Here's a summary of where documentation comments are meaningful:
- In a statement list, as a comment statement.
- For each of the following, the documentation comment can appear at the end of the declaration line, or indented right below it:
- Routines (procs, methods, templates, etc.)
- Type, type field, and enum value declarations
- Vars and constants declaration
Let's start by updating the grammar to include documentation comments in places where we expect them to show up. We'll add a rule DocComment
to be used in the meaningful places mentioned above. In all other places we'll use the D_COMMENT
token directly.
...
Module ::= !<<eof>> StmtList
StmtList ::= <<list Stmt EQD>>
private Stmt ::= ConstSection
| VarSection
| LetSection
| Command
| BlockStmt
| CommentStmt
ConstSection ::= CONST <<section IdentDef>>
LetSection ::= LET <<section IdentDef>>
VarSection ::= VAR <<section IdentDef>>
IdentDef ::= IdentDecl EQ STRING_LIT DocComment?
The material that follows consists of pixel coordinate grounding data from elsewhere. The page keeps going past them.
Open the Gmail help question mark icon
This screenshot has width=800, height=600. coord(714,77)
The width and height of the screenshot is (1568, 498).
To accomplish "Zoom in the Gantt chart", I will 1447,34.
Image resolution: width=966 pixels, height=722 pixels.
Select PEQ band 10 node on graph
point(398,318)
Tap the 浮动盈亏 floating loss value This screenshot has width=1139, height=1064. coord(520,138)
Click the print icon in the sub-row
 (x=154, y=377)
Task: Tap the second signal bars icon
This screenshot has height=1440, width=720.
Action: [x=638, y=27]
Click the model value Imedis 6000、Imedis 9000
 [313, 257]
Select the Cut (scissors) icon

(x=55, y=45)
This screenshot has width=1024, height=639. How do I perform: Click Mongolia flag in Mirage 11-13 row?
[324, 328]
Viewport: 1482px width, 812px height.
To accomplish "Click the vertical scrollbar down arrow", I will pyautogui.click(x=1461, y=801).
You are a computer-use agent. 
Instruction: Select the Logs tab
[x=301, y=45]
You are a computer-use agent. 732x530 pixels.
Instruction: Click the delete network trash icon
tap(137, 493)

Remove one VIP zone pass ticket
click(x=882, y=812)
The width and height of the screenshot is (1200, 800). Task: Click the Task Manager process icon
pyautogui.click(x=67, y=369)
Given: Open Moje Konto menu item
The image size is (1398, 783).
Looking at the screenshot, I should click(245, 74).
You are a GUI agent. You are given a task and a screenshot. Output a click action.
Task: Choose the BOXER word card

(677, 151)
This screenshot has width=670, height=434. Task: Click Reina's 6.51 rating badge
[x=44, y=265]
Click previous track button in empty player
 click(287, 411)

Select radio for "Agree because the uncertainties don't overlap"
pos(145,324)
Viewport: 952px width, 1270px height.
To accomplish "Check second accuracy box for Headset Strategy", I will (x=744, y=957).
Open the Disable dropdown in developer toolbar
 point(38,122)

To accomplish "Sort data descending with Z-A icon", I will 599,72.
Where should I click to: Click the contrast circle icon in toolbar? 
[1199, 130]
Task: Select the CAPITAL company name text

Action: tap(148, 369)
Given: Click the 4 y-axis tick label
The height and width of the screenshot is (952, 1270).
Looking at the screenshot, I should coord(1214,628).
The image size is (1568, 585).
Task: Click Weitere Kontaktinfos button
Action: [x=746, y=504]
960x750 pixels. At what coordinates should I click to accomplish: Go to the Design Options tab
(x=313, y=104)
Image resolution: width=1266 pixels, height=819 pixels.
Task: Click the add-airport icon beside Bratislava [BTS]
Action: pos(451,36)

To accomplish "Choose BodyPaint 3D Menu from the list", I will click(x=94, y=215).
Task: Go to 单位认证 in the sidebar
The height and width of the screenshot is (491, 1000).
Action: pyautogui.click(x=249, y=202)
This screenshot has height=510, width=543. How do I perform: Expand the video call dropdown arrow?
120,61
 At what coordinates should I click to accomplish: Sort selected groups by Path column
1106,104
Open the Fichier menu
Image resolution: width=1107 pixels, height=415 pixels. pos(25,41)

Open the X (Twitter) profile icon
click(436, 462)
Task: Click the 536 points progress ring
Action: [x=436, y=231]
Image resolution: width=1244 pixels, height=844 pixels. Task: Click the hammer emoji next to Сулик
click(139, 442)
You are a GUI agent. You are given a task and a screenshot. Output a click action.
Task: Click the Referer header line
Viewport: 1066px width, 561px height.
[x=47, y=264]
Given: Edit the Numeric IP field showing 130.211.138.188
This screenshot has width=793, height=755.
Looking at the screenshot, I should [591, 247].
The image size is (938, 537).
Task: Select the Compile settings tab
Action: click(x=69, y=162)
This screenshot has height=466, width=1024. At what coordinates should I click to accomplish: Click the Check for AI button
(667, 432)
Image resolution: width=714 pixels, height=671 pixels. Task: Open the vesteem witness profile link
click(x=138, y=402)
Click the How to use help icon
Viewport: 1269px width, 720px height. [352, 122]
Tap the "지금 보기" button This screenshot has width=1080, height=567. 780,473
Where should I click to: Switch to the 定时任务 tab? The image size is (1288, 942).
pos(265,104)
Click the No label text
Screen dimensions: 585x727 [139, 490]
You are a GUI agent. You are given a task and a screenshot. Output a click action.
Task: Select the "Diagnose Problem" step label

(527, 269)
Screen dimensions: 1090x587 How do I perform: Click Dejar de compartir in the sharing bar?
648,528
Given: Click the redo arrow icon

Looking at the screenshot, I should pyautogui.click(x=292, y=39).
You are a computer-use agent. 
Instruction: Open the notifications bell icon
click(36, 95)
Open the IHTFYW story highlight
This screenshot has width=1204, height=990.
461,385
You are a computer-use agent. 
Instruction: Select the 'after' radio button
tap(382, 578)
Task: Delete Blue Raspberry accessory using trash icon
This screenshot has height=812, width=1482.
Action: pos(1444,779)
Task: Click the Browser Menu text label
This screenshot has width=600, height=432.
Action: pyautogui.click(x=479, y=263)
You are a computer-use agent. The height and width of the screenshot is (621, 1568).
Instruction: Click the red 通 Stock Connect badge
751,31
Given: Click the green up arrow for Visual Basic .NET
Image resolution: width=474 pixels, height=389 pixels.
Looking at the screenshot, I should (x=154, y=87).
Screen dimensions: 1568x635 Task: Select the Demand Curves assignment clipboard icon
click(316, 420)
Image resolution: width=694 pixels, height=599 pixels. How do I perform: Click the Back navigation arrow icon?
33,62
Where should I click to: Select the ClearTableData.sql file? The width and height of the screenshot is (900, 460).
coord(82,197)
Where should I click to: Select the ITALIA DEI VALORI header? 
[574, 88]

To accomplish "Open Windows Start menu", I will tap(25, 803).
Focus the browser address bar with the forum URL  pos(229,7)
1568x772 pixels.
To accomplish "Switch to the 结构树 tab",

Command ::= IdentRef IdentRef
BlockStmt ::= BLOCK COLON D_COMMENT? <<indented StmtList>>
CommentStmt ::= D_COMMENT
DocComment ::= <<optind D_COMMENT>>
IdentDecl ::= IDENT
IdentRef ::= IDENT
// meta rules
private meta list ::= <<p1>> (<<p2>> <<p1>>)*
private meta indented ::= IND <<p>> DED
private meta section ::= <<p>> | D_COMMENT? <<indented <<list (<<p>> | D_COMMENT) EQD>>>>
private meta optind ::= <<p>> | <<indented <<p>>>>
The CommentStmt
rule is a new rule that allows a documentation comment to appear as a statement in a statement list. The DocComment
rule is a new rule that allows a doc comment to appear right after an element, or indented below it (we use the optind
meta rule for that). To support doc comments for let/var/constant sections, we updated the IdentDef
rule to include an optional DocComment
at the end. Finally, we updated the section
rule to allow a doc comment token to optionally appear interspersed with the declarations.
Let's look at an example:
## this is a doc comment
## that spans multiple lines
block: ## not meaningful
let ## not meaningful
msg = "hello" ## documents `msg`
## continues to document `msg`
## not meaningful
foo = "foo"
## documents `foo`
echo msg
## not meaningful
echo foo
As you can see, although doc comments can appear almost anywhere, they are usually used to document declarations. I'm not sure why they are allowed in other places, but typically they are not used there (a regular comment would suffice in those places).
Let's test this out.
Looks good. Notice that the case for the msg
variable declaration, where the doc comment starts at the end of the line, and continues on the next line, is handled as a single doc comment.
We now have full support for all kinds of Nim comments.